- Location within the regional unit
- Kolymvari Location within Greece
- Coordinates: 35°32′N 23°47′E﻿ / ﻿35.533°N 23.783°E
- Country: Greece
- Administrative region: Crete
- Regional unit: Chania
- Municipality: Platanias

Area
- • Municipal unit: 150.0 km^{2} (57.9 sq mi)

Population (2021)
- • Municipal unit: 4,139
- • Municipal unit density: 27.59/km^{2} (71.47/sq mi)
- • Community: 1,079
- Time zone: UTC+2 (EET)
- • Summer (DST): UTC+3 (EEST)
- Postal code: 730 06
- Area code: 28240
- Vehicle registration: ΧΝ, XB
- Website: Kolymvari Website

= Kolymvari =

Place in Greece

Kolymvari (Κολυμβάρι, Δήμος Κολυμβαρίου), also known as Kolymbari (Κολυμπάρι), is a coastal town at the southeastern end of the Rodopou peninsula on the Gulf of Chania.
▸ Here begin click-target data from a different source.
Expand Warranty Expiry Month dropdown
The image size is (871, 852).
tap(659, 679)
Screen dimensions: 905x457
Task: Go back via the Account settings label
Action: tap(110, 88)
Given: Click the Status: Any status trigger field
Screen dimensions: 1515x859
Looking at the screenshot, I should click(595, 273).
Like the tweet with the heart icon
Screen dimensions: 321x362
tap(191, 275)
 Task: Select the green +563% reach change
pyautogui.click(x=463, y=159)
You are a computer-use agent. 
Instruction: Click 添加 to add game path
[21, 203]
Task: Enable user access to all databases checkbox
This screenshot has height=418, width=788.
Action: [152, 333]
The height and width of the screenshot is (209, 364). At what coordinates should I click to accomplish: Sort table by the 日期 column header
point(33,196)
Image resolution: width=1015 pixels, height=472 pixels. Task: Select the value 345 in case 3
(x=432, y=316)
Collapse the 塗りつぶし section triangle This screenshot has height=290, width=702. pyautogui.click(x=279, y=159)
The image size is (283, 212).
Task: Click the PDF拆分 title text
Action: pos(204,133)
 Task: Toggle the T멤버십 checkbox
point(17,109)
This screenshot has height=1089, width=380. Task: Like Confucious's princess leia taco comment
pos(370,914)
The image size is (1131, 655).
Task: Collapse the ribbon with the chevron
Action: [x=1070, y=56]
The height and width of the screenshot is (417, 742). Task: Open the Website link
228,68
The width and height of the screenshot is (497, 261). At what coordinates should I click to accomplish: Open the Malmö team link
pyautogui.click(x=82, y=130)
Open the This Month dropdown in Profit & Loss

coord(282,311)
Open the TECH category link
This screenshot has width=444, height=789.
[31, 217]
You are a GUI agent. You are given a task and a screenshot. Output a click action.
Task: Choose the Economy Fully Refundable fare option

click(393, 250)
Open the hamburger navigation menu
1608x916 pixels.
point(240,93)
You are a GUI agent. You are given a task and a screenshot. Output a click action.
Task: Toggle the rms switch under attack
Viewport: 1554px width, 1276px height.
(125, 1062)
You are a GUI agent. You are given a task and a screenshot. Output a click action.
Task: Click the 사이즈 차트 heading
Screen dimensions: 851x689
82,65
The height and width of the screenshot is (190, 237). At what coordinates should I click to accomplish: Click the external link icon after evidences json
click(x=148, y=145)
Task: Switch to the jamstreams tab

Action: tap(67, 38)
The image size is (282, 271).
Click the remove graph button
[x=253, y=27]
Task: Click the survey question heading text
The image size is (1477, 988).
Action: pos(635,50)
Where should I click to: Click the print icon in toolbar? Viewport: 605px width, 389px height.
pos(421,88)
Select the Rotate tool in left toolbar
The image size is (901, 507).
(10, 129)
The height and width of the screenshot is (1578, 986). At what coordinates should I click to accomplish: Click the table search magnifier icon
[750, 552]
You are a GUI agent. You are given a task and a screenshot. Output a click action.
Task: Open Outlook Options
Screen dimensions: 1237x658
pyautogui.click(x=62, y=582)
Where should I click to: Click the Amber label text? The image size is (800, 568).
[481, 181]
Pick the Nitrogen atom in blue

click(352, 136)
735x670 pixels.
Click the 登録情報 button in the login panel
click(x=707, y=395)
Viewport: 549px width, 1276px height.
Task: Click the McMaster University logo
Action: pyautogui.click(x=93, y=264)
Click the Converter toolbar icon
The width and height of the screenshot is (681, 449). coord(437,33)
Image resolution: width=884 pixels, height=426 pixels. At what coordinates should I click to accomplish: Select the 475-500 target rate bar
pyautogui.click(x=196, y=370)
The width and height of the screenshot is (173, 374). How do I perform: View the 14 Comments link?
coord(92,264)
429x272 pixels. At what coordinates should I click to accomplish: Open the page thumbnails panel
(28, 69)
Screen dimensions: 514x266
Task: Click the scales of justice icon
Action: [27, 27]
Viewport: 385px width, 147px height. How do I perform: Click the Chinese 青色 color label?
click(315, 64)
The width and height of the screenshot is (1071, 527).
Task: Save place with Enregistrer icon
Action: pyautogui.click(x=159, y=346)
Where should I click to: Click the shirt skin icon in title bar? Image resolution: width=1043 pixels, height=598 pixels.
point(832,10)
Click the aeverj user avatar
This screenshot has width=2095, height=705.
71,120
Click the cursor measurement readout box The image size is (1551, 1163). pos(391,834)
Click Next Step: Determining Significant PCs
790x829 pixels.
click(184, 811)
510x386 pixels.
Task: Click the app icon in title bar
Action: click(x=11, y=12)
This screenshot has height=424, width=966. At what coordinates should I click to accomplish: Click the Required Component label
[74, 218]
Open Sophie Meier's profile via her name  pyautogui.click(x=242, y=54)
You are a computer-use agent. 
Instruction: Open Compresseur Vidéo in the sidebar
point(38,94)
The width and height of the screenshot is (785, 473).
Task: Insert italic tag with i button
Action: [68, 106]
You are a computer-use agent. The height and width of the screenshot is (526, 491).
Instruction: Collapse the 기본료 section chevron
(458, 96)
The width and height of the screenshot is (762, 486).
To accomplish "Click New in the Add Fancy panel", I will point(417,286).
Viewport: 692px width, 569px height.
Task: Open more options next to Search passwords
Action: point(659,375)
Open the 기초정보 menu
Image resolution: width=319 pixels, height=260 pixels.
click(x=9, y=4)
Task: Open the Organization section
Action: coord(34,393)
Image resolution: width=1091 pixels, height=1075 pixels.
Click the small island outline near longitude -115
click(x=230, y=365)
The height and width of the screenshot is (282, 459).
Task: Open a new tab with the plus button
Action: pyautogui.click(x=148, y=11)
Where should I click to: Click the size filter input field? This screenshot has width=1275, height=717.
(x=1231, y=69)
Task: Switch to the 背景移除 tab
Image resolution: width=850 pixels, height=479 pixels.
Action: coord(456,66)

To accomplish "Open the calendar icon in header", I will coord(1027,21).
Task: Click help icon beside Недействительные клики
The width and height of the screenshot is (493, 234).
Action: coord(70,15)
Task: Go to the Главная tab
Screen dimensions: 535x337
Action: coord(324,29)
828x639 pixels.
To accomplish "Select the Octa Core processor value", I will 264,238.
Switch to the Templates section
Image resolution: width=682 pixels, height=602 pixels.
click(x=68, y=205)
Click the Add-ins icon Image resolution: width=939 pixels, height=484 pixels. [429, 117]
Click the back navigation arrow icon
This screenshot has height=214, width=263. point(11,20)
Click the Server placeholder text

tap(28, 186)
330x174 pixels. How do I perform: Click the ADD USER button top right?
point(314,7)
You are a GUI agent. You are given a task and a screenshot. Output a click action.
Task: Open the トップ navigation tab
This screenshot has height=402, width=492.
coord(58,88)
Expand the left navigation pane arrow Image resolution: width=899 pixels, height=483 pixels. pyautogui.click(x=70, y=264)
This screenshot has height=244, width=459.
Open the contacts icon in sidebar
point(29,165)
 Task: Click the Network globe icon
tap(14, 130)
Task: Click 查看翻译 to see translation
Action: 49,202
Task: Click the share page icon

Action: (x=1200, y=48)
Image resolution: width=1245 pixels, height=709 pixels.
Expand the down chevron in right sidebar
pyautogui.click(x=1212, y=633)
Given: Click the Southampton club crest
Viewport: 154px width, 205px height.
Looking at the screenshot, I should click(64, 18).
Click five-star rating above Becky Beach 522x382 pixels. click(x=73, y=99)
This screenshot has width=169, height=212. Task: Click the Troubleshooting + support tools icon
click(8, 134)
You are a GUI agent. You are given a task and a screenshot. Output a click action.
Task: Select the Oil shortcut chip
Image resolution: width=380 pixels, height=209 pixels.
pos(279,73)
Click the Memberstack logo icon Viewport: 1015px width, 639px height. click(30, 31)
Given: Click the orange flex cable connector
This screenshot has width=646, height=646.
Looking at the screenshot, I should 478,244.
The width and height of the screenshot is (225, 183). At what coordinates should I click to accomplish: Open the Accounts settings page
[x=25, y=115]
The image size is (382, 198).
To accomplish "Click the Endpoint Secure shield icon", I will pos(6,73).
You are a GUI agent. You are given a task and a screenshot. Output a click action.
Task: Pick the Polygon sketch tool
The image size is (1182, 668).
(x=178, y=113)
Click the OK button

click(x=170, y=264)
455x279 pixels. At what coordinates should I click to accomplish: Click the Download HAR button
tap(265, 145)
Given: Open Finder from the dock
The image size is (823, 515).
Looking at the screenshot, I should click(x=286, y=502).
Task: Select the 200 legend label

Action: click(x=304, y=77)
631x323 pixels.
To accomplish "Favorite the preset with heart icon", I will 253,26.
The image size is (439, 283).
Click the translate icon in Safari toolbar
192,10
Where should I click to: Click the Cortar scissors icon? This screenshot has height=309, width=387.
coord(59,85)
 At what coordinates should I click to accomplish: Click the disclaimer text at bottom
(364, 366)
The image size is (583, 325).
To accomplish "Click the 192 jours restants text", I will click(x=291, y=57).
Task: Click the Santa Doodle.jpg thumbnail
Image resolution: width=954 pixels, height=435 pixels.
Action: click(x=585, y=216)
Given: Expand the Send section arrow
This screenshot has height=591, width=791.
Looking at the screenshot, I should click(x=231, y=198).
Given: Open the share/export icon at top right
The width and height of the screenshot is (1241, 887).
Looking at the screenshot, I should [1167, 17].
Kolymvari was formerly a municipality in the Chania regional unit, Crete, Greece. Since the 2011 local government reform it has been a municipal unit of the municipality Platanias. It was also formerly part of the Kissamos province, which covered the northwest of Chania Prefecture. The municipal unit has an area of 149.99 km2, including the mostly uninhabited and barren Rodopou peninsula to the west and some villages to the south: Rodopou, Afrata, Vasilopoulo, Spilia, Kares, Episkopi, Vouves, Glossa, Panethimos, Nochia, Deliana, Drakona, Ravdouchas, Kalidonia, and Kamisiana.

Kolymvari has only rocky beaches and is thus not as popular with tourists as the nearby resorts of Maleme and Platanias. Near the town is the historic Moni Gonia Monastery. The Spiliakos river enters the sea at Kolymvari.